** WRITTEN REQUEST **
Turn the material below into a numbered list, starting with the line that contains "Viewport: 1487px width, 812px" and going on through the line that contains "[x=707, y=202]", with both of those lines included and blank lines skipped. Leave the pictures out of your list.

--- start ---

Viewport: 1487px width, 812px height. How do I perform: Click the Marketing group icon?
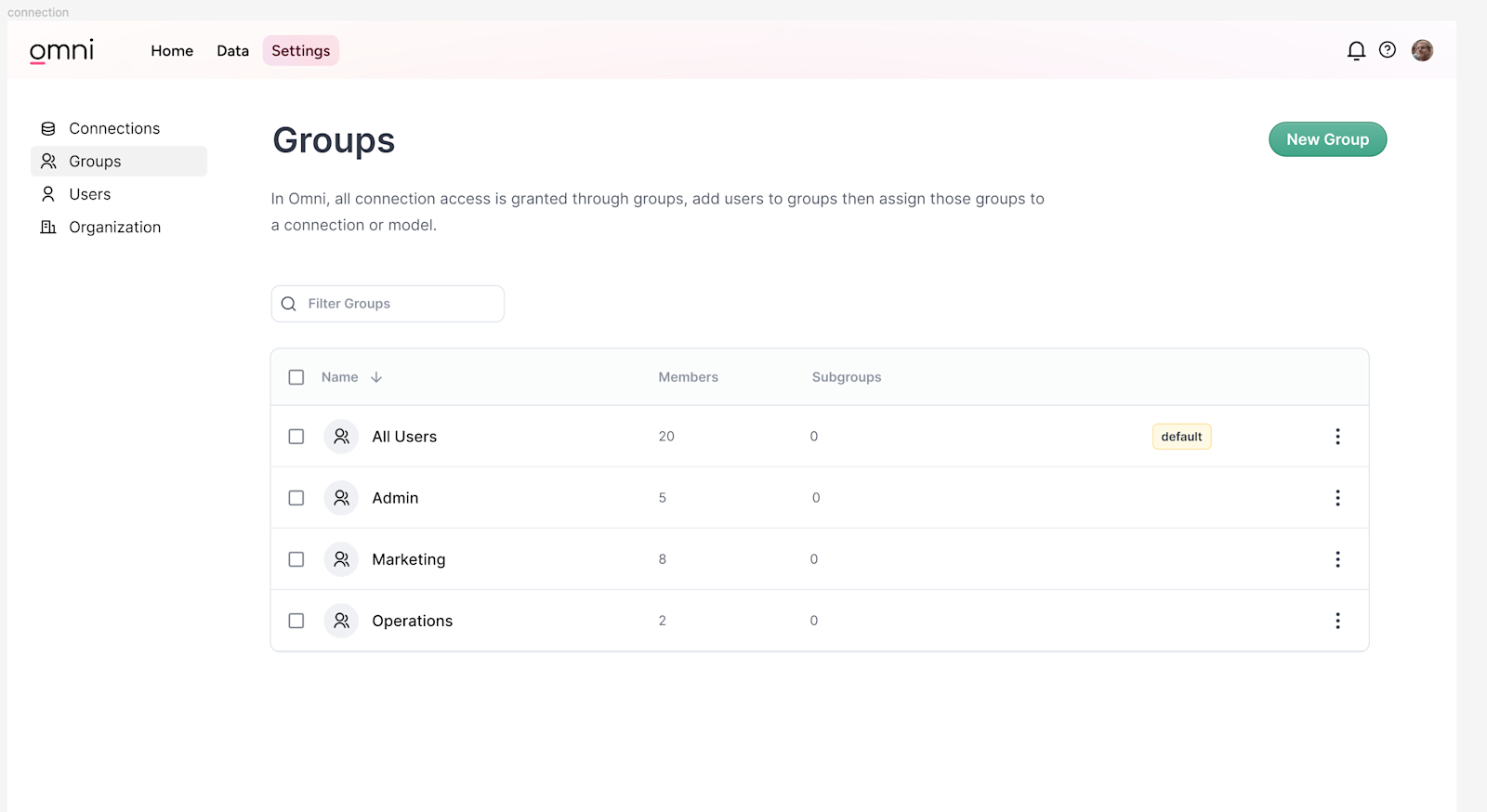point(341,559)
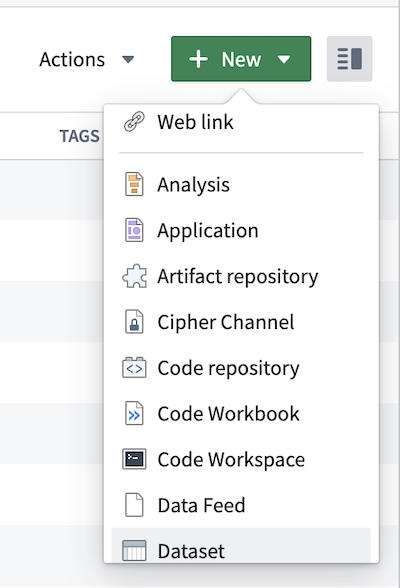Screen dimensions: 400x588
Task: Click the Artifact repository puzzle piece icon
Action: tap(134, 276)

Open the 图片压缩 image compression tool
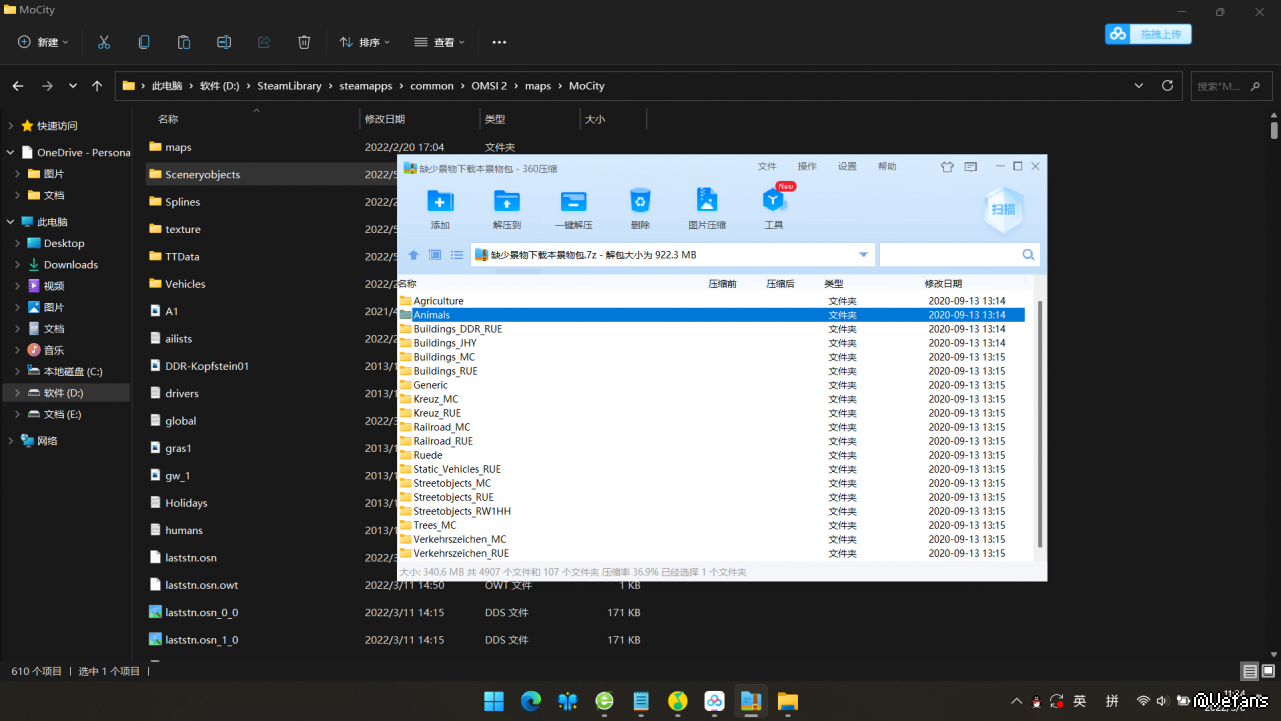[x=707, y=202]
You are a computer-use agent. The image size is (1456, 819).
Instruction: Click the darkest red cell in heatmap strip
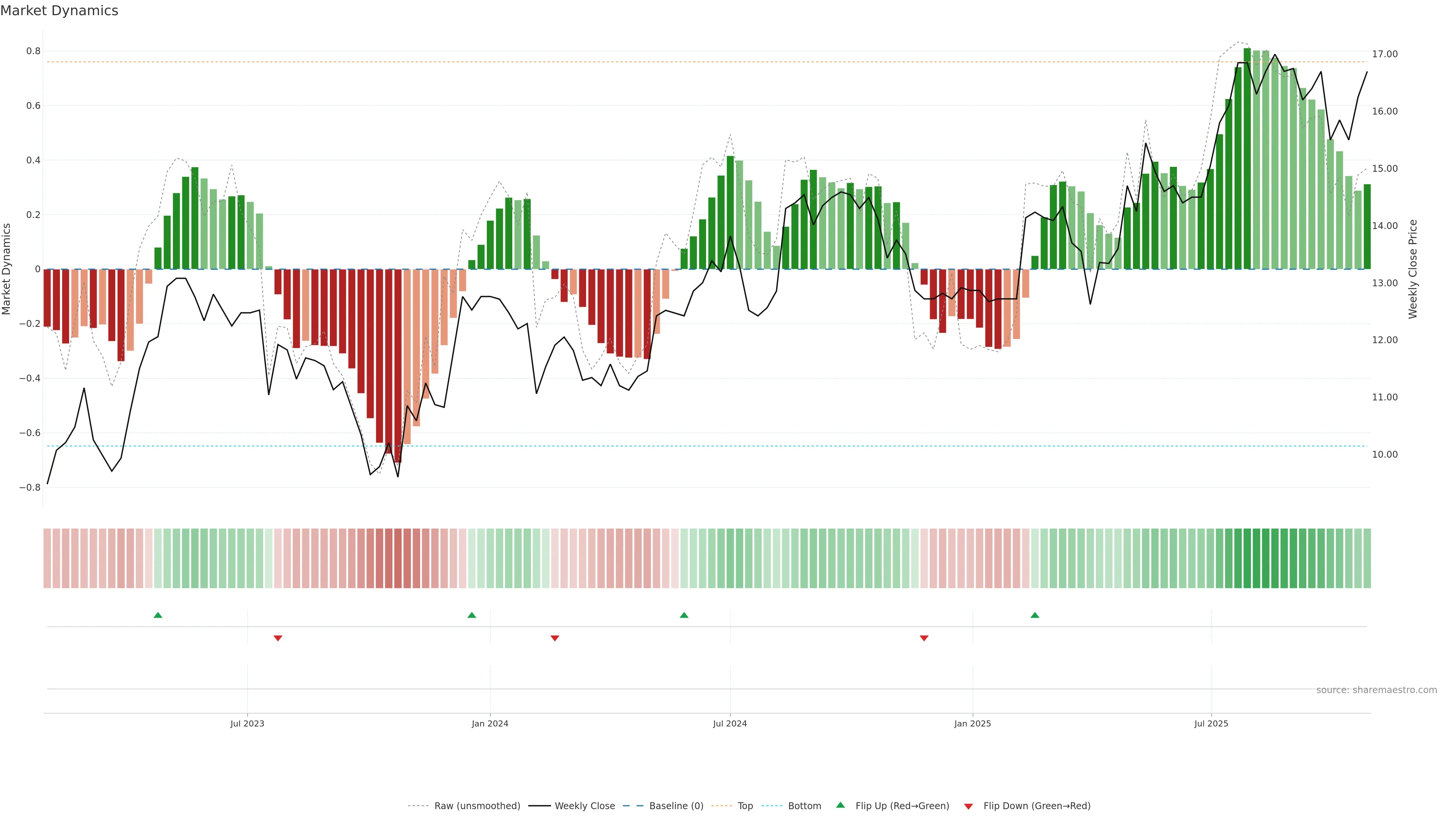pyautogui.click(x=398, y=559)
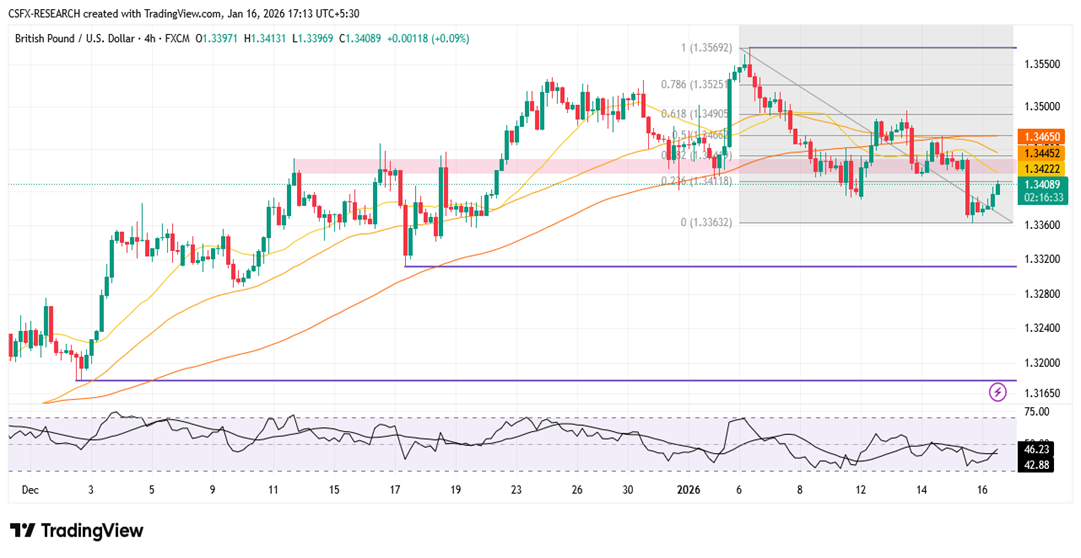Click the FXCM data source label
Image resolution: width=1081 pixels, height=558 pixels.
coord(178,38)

--- end ---
--- start ---

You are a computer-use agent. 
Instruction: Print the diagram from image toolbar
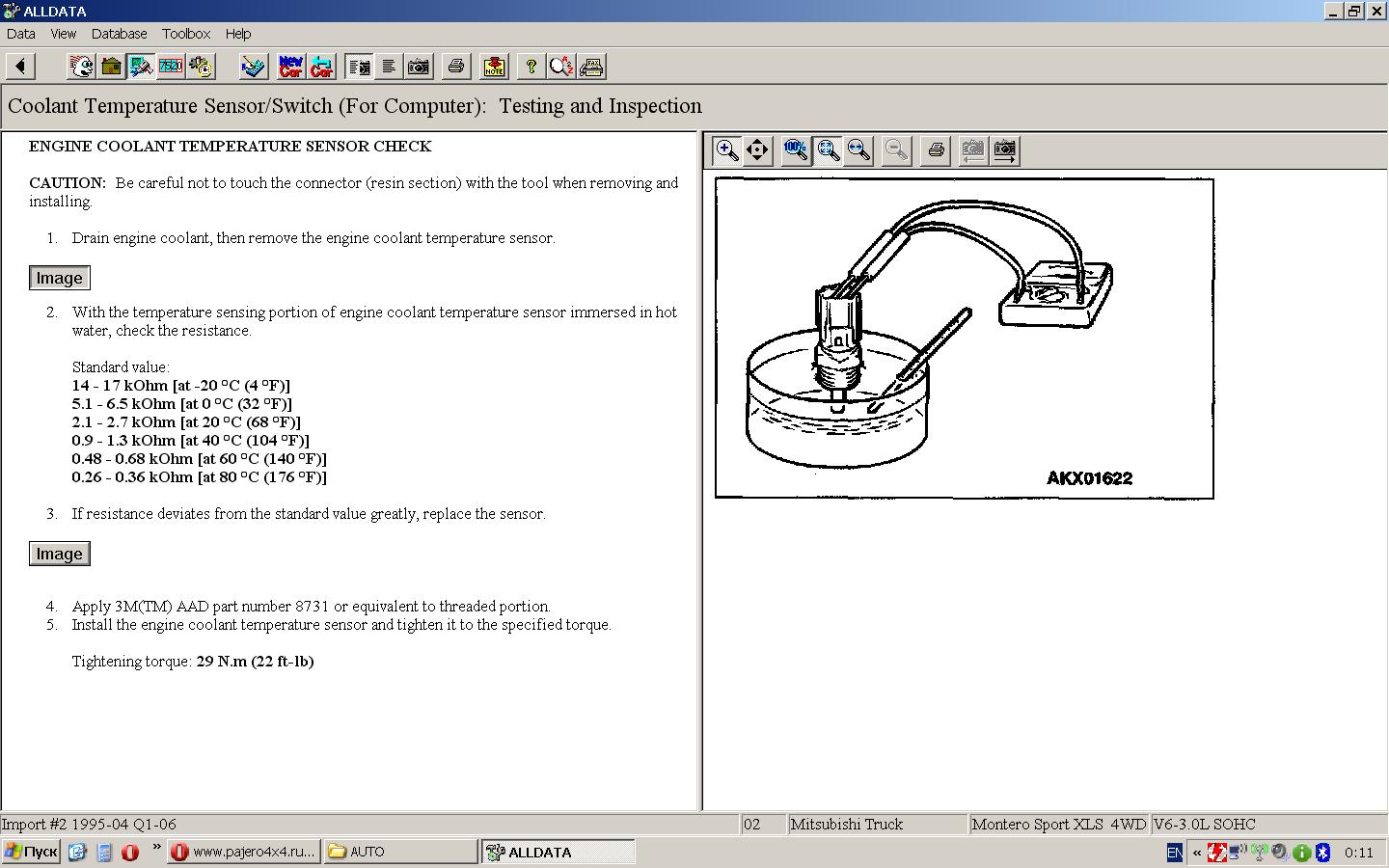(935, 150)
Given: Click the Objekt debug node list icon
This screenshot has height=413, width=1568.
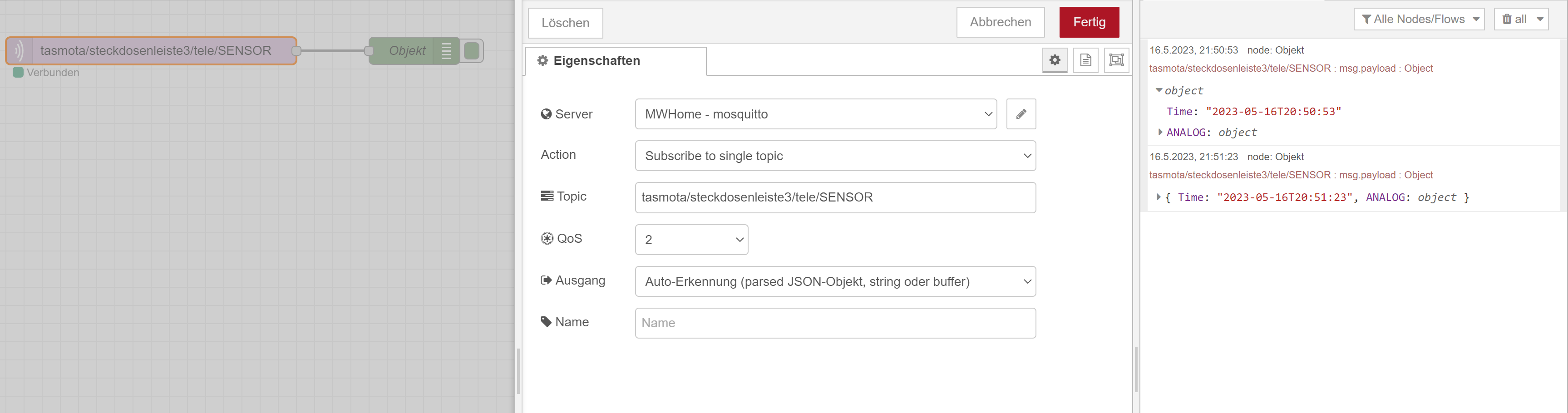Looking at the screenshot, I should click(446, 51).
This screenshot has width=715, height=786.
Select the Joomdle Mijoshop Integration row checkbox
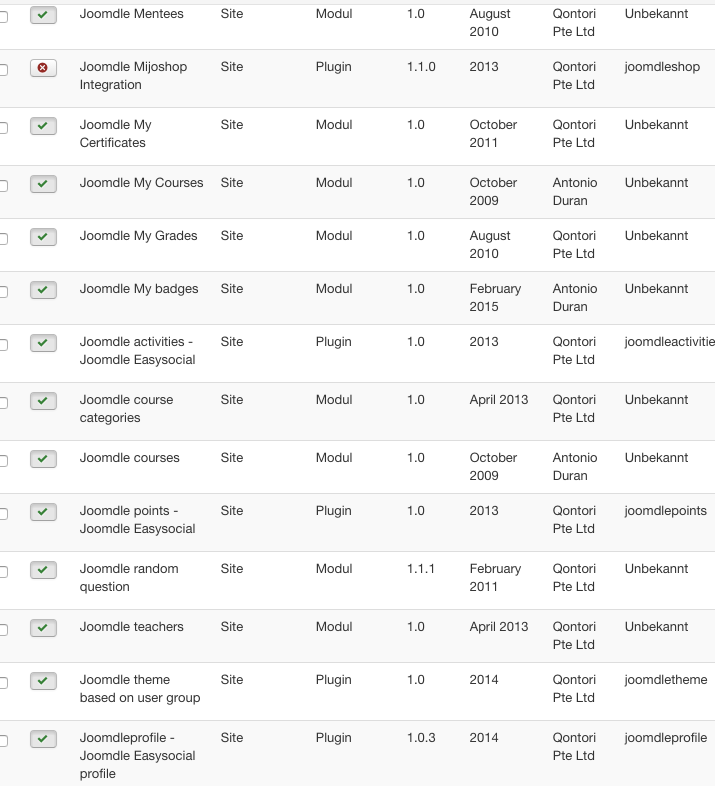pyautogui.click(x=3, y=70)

--- end ---

** CORRECT OUTPUT **
1. Viewport: 1487px width, 812px height. How do I perform: Click the Marketing group icon?
2. point(341,559)
3. Screen dimensions: 400x588
4. Task: Click the Artifact repository puzzle piece icon
5. Action: tap(134, 276)
6. Open the 图片压缩 image compression tool
7. [x=707, y=202]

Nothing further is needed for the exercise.